Reproduce word for word the part of the text on museums and social practice art that starts at the words "I know that" and stops after the words "this larger question.".

-- DOCUMENT EXTRACT --
******************************

Who stands to benefit from this work?
I know that museums are not new players in the game of social practice and socially-engaged art, yet we are constantly coming back to the core questions about the value of this work. Who benefits? Who needs to benefit, especially if we are to sustain support for these types of artist-driven projects and programs? Does this work offer any long-term benefits to a museum’s communities, rather than just involving communities at the benefit of the museum? Are there any benefits at all? Do there need to be? The answers to these questions are so varied, localized, and subjective, but let me take a very quick stab at this from my perspective in museums—only a slice of the myriad responses that exist to this larger question.
While I recognize that museums only play one part in the larger developments of social practice art in recent years, these institutions do serve as major sites of public engagement with artists and their work. Far more than that, museums and social practice artists are working together to transform engagement and tap into the potential that museums have for experiences other than passive spectating. People today increasingly refuse to be passive recipients of what museums offer, and more and more institutions are working with artists in ways that expand far beyond simply placing their works on the walls. Instead, museums are inviting artists to bring their socially-engaged practice to bear on creating experiences that actively engage our public(s) and challenge them to rethink museums.

******************************

-- COLLECTED MATERIAL --
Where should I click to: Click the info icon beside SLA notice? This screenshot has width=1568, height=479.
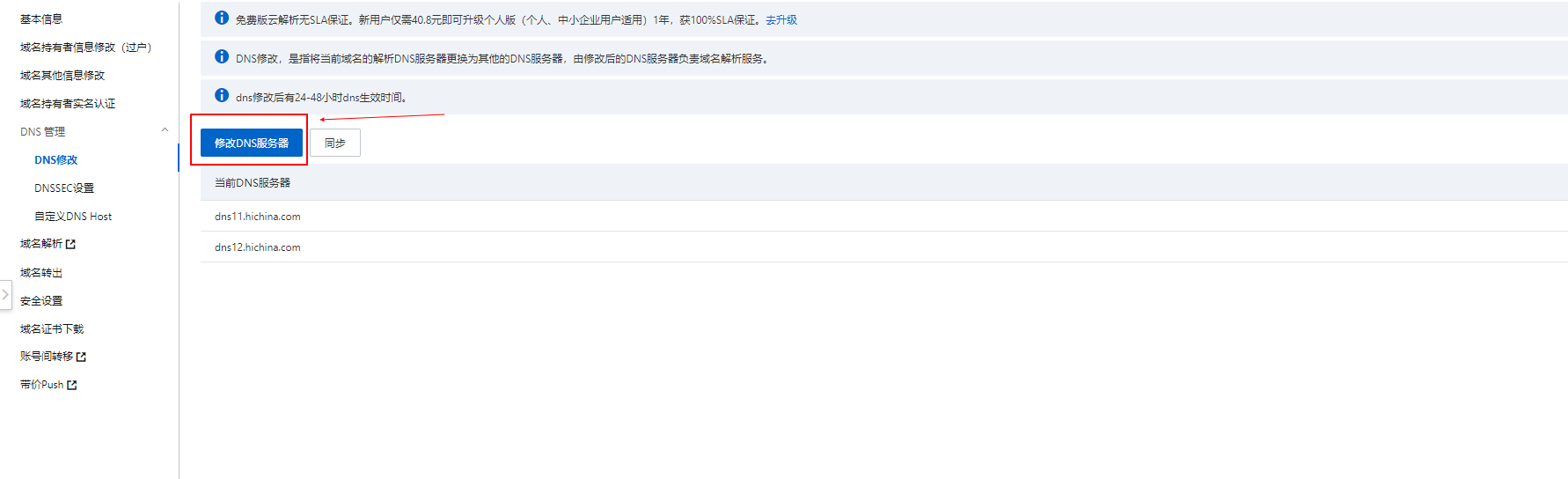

******************************

-- IN RESPONSE --
I know that museums are not new players in the game of social practice and socially-engaged art, yet we are constantly coming back to the core questions about the value of this work. Who benefits? Who needs to benefit, especially if we are to sustain support for these types of artist-driven projects and programs? Does this work offer any long-term benefits to a museum’s communities, rather than just involving communities at the benefit of the museum? Are there any benefits at all? Do there need to be? The answers to these questions are so varied, localized, and subjective, but let me take a very quick stab at this from my perspective in museums—only a slice of the myriad responses that exist to this larger question.